How to Dispute Medical Billing Company Charges
Despite their best offers, a doctor or medical institution may make errors in billing you for their services. You need to pay careful attention to everything done when treated by a doctor or at a hospital if you hope to successfully dispute any errors you feel are in your bill. Following are steps for disputing medical bills.
Request an itemized statement from the medical billing company. This may take a few days to receive in the mail. Be sure to indicate the date of service or a billing period as some insurance companies take longer to process a claim and the processing date could differ from the actual date of treatment. If you went in for a doctor’s visit in January, request an itemized billing statement from January through March.
Review your itemized billing statement paying attention to each line item. There should be a transaction listed for each charge after insurance has paid. If you have no insurance filed, you will need to focus on the items listed as billed. Any medical codes used should also show a description of what each code means.
Look at each date of service separately. Most visits will list the physician’s name first then the date of service.
Record each charge you are disputing on a separate piece of paper linking it to the date of service in question. Pay attention to large charges like x-rays or lipid panels if you did know you didn’t have these services performed; these are the first you will want to include in your dispute as they are easy to spot. Next look for the smaller items like dosages of medicine.
Inspect more closely any panels for which you are billed. These might be duplicated if they are charged separately then as a bundle. For instance, you will not typically have two EKGs done on the same visit, so make sure you aren’t charged for one EKG then charged again for one under a bundle such as “cardiac screening tests.”

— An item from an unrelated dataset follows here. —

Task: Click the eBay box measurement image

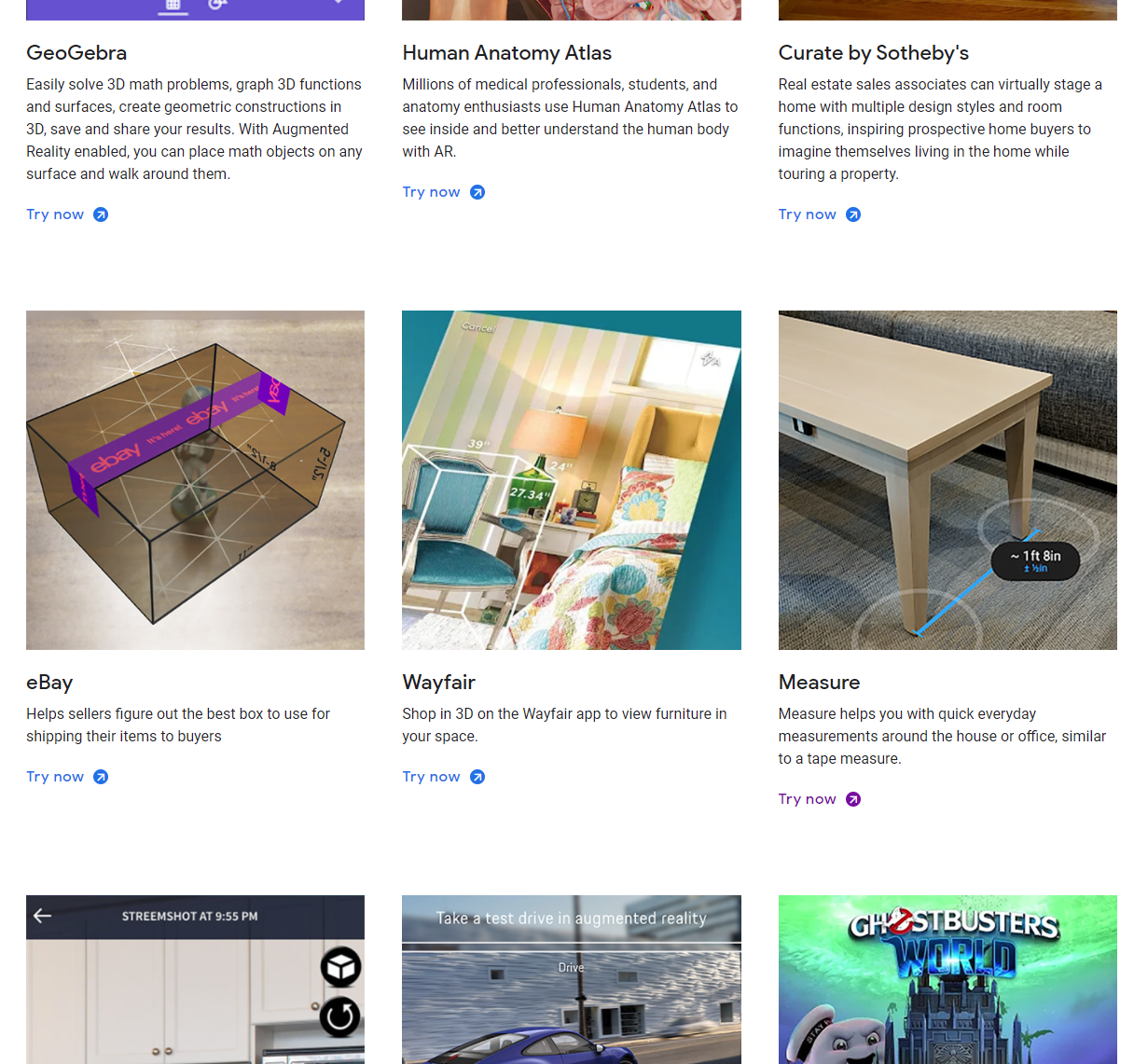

Compose a letter to dispute all charges in question to the medical billing company. Indicate your findings, request that your bill be reviewed and ask that the billing company send you a corrected billing statement.
Create a separate letter to your insurance company detailing the same information. They should be more than happy to pursue this matter with the medical billing company since they were probably paid twice for something or paid for services that were not rendered at all by your doctor.